From a digital conduct standpoint, the implications here are serious and wide-ranging. For example, guidance needs to be accurate, up-to-date and delivered in a manner that supports each customer in making the best decisions possible. With more interactions happening online, firms need to be able to track, remediate and evidence the digital journeys of their customers. With complaints in this dimension rising, pressure to do so is building. Elsewhere, the FCA delivered its feedback statement and a further consultation on draft rules and guidance in December, with a final policy statement expected in July 2022, the risks for those firms that fail to grasp the digital compliance nettle will be severe.
So how can firms best address these issues when it comes to digital channels? At Glassbox, we believe financial institutions need to capture digital interactions in the same way they do phone calls. Firms need the tools to create a complete record of every digital journey.

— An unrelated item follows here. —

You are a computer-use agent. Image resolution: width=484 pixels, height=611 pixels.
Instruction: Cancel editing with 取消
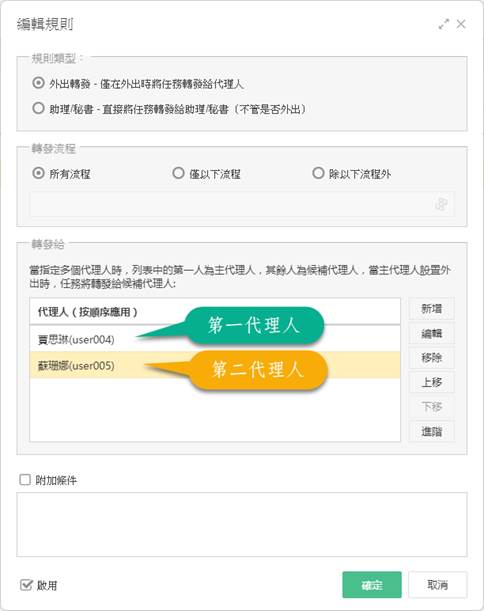(437, 585)
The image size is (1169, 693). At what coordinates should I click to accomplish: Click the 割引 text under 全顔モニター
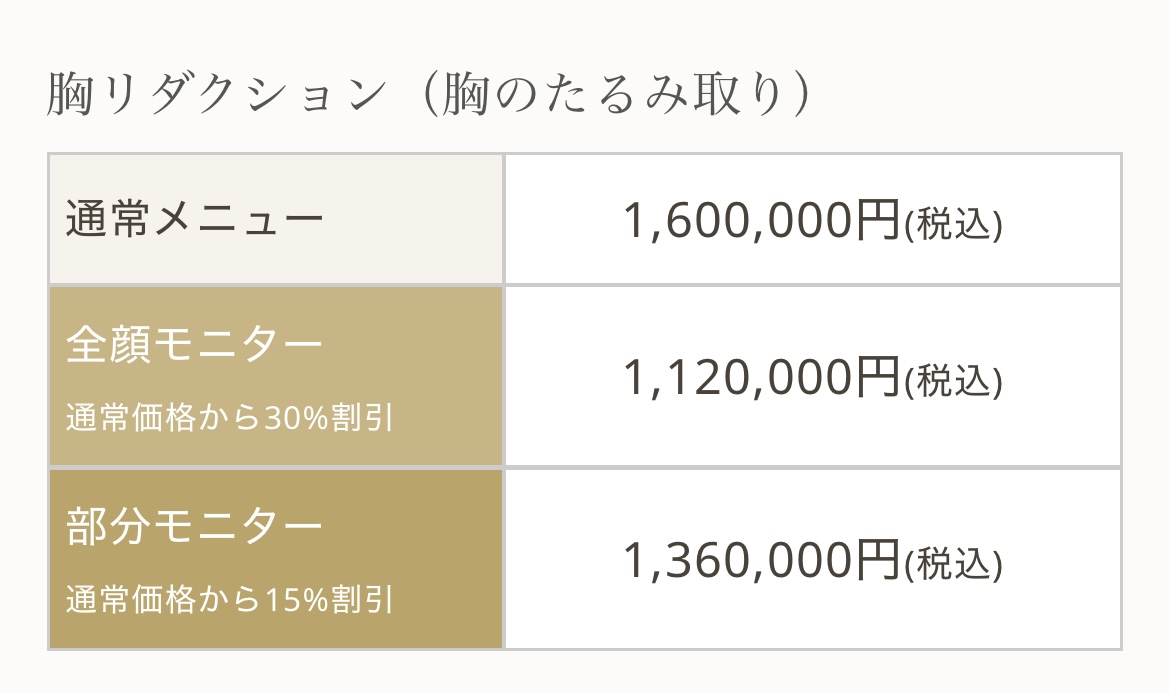(361, 418)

The Glassbox platform provides a digital record of every customer tap, swipe and click as well as the information and content provided during the session – for every device and experience delivered. As discussed in our recent complaints report, the ability to instantly replay and analyze every session that gives rise to a complaint can also enable firms to investigate and resolve it more quickly and easily.
Having a forensic record of each customer session means there can be no question about what really happened. If a complaint is not upheld, the firm has the evidence to defend their decision if challenged by the FCA or the Financial Ombudsman. Such measures will also be essential in successfully defending firms undertaking past business reviews (PBRs) through the provision of traceable and reliable audit trails for investigators to follow and review.
As the spotlight turns increasingly to digital interactions, financial institutions must be able to surface all the data required to perform accurate root cause analysis (RCA). This is needed to diagnose and solve customer issues across the map before they trigger complaints. RCA can be used to address technical issues across websites and apps as well as problems concerning the customer journey, specific content and the overarching customer experience as they navigate firms’ digital channels. From a PBR standpoint, this can help institutions to contact all customers impacted by an issue proactively before a complaint is registered, as well as allowing the firm to check and confirm that all essential steps were completed with appropriate time spent at each key stage of the customer’s journey (e.g., reading a product description or the associated terms and conditions).
The new Consumer Duty will require firms to adopt a more proactive stance; firms will need to maintain forensic records and be able to monitor all activity to ensure that customers are not experiencing harm, that they are achieving good outcomes – and have the evidence to prove it.
As we move into 2022, institutions should brace for more complaints, while future COVID-related challenges will certainly cause further hardship for their customers. Against this strained backdrop, and with the regulator firmly focused on its widening consumer protection agenda, there has never been a better time to review your existing measures and ensure your firm is well prepared for the future of digital conduct.